Sigmoid Vaginoplasty: An AEGIS Medical Advisory Bulletin

American Educational Gender Information Service, Inc. (AEGIS)
P.O. Box 33724
Decatur, GA 30033-0724
Medical Advisory Bulletin -- January, 1995
The Controversial Nature of Vaginoplasty Using Bowel Segments

Advisory

AEGIS recommends that for primary neovaginal construction in male-to- female transsexual persons, penile inversion, with or without use of a skin graft, should be considered the procedure of choice. We suggest that vaginoplasty using sections of large or small intestine not be considered as a primary procedure, but only as a secondary procedure in cases in which the primary surgery produces a vagina which does not meet the needs of the patient. The wishes of patients who insist on surgery using bowel segments should be honored, but because of its intrusiveness and high rate of complications, the procedure should not be advocated as a primary procedure by surgeons or other members of the treatment team.

The Problem

Currently, there is ongoing debate among surgeons as to the desirability of using rectosigmoid surgery for primary vaginoplasty. Hage, et al. (1994) have found a variety of long- term complications, including introitus stenosis, painful introital suture line, abundant mucosal discharge, and painful contractions, and have furthermore noted that the distal end of the vagina can become detached and "lost" in the abdominal cavity (Karim, et al., 1994). Some surgeons have not reported such extensive problems (cf Laub, et al., 1993).

Hage & Karim (1994) concluded "penile skin inversion is the method of choice for vaginoplasty in male-to-female transsexuals. Only when the penile skin inversion technique is impossible or has not led to satisfactory results should a rectosigmoid neocolpopoiesis be considered."

Discussion

There are a number of techniques for creating neovaginas in male-to- female transsexual persons. The most popular procedure is penile skin inversion, in which the inverted skin of the penis is used to line the vagina. Sometimes, penile inversion is used in conjunction with split- skin or full-skin grafts (Hage & Karim, 1994).

Another procedure is rectosigmoid transplantation, in which a section of the rectosigmoid colon is used to provide a lining for the neovagina.
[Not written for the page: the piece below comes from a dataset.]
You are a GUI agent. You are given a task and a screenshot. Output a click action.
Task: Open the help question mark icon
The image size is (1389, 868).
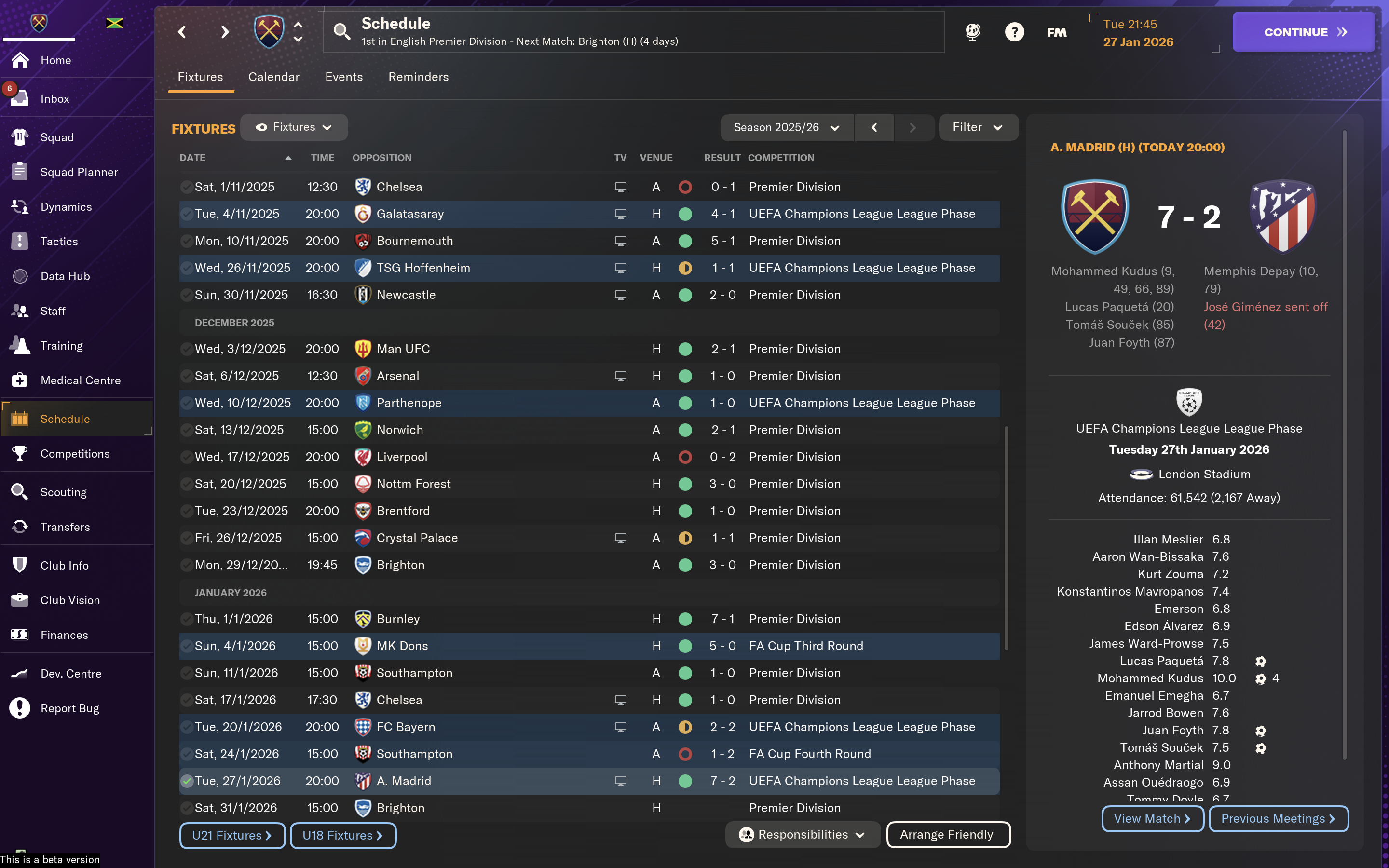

Hage & Karim (1994) note that due to the use of antibiotics and stapler devices, this procedure is less dangerous than it once was. However, it is more intrusive than penile inversion, as the abdominal cavity is entered, requires a longer healing period, is more expensive than penile inversion, and has a variety of long-term complications not associated with penile inversion (Hage & Karim, 1994).

We believe that there is significant evidence that the advantages of rectosigmoid vaginoplasty are more than offset by its disadvantages.

References

Hage, J.J., & Karim, R.B. (1994). Vaginoplasty in male transsexuals: (Dis-) advantages of various procedures. Paper presented at The Conference of the European Network of Professionals on Transsexualism, Manchester, England, 31 August, 1994.

Hage, J.J., Karim, R.B., Asscheman, H., Bloemena, E., & Cuesta, M.A. (1994). Unfavorable longterm results of rectosigmoid neocolpopoiesis. Paper presented at The Conference of the European Network of Professionals on Transsexualism, Manchester, England, 31 August, 1994.

Karim, R.B., Hage, J.J., Questa, M.A, Eggink, W.F., Nicolai, J.P.A., & Reuvers, C.B. (1994). The vanished vagina. Paper presented at The Conference of theEuropean Network of Professionals on Transsexualism, Manchester, England, 31 August, 1994.

Laub, D.R., Laub, D.R., II, Lebovic, G.S., & van Maasdam, J. (1993). Follow-up on the safety, efficacy, and erotic aspects of the rectosigmoid neocolporraphy. Paper presented at the 13th International Symposium on Gender Dysphoria, New York City, 21-24 October.